Course Description: 

Expanding from a small city state into an empire spanning the Mediterranean and Europe, Rome became the main power of the Classical World. This class will analyze the processes of expansion and contact as Rome conquered a large variety of cultures. Through the analysis of various topics including the military, economics, politics and social development, this class will tracks developments in Roman as well and Provincial society. Contact with non-Roman groups and shifting meaning of what it meant to be Roman will be a major theme of this course.


Required Course Materials: 

  • Marcel Le Glay et al. A History of Rome 4th ed. New York: Wiley-Blackwell, 2009.

All other reading assignments will be posted on D2l or a link will be provided for you.


Course Requirements: 

The goal of this course is to introduce students to the skills of the ancient historian. Ancient historians spend a great deal of effort interpreting, challenging and engaging the works of ancient authors and material culture. The interpretive skills used in this course will help students in a wide variety of fields that require critical engagement and written analysis.

Participation is 20% of the total grade and includes active participation in discussion of the readings, which will occur each day since this is a Summer I course. Student should come prepared having read the material and considered the topic. Discussion of readings will be on the primary sources provided on D2L.

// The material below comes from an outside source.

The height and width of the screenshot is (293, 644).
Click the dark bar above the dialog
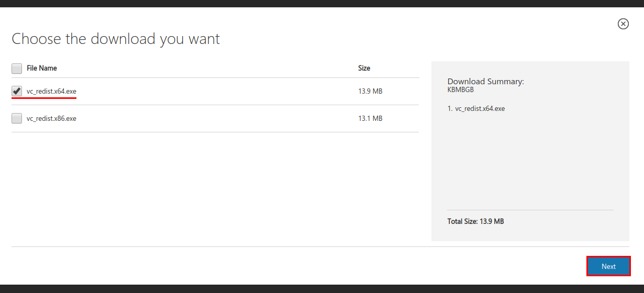point(322,4)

This course will have three history labs which will be another 20% of your grade. These labs will provide hands on experience with certain topic of the ancient world, so come with an active imagination.  The three labs will cover different aspects of Roman culture, and ask you the student to engage in short historical re-enactments.  Two of these will take place outside of class as small group assignments.  The Triumph Lab will involve the participation of the entire class as one large group during the normal course lecture time.  Each lab will be accompanied by a short written assignment, in which you will respond to the primary evidence provided with the lab prompt, and respond to your experience of the reenactment. 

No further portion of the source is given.